Sıkça Sorulan Sorular
Adli Arama Ne Demek?
Adli arama, bir suç işlendiği şüphesine dayalı olarak delil toplamak veya suça ilişkin iz, emare ve suç unsurlarını tespit etmek amacıyla gerçekleştirilen arama işlemidir. Bu tür aramalar, Ceza Muhakemesi Kanunu’nda düzenlenmiş olup, ancak hâkim kararı veya gecikmesinde sakınca bulunan hâllerde Cumhuriyet savcısının yazılı emriyle yapılabilir.
Adli Arama Kararı Kimden Alınır?
Adli arama kararı, kural olarak sulh ceza hâkiminden alınır. Ancak, gecikmesinde sakınca bulunan hâllerde Cumhuriyet savcısı, savcıya ulaşılamadığı durumlarda ise kolluk amirinin yazılı emriyle arama yapılabilir.
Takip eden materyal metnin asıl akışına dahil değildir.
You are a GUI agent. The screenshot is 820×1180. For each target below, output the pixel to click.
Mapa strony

Ancak bu durumlarda yapılan arama, 24 saat içinde hâkim onayına sunulmalıdır.
Kaç Çeşit Arama Vardır?
Aramalar, adli arama ve önleme araması olmak üzere iki ana gruba ayrılır:
- Adli Arama: Suç işlendiği şüphesiyle, suç delillerini elde etmek amacıyla yapılan aramalardır.
- Önleme Araması: Suç işlenmesini önlemek, kamu düzenini korumak ve tehlikeleri bertaraf etmek amacıyla yapılan aramalardır. Önleme araması, genellikle 2559 sayılı Polis Vazife ve Salahiyet Kanunu kapsamında yapılır.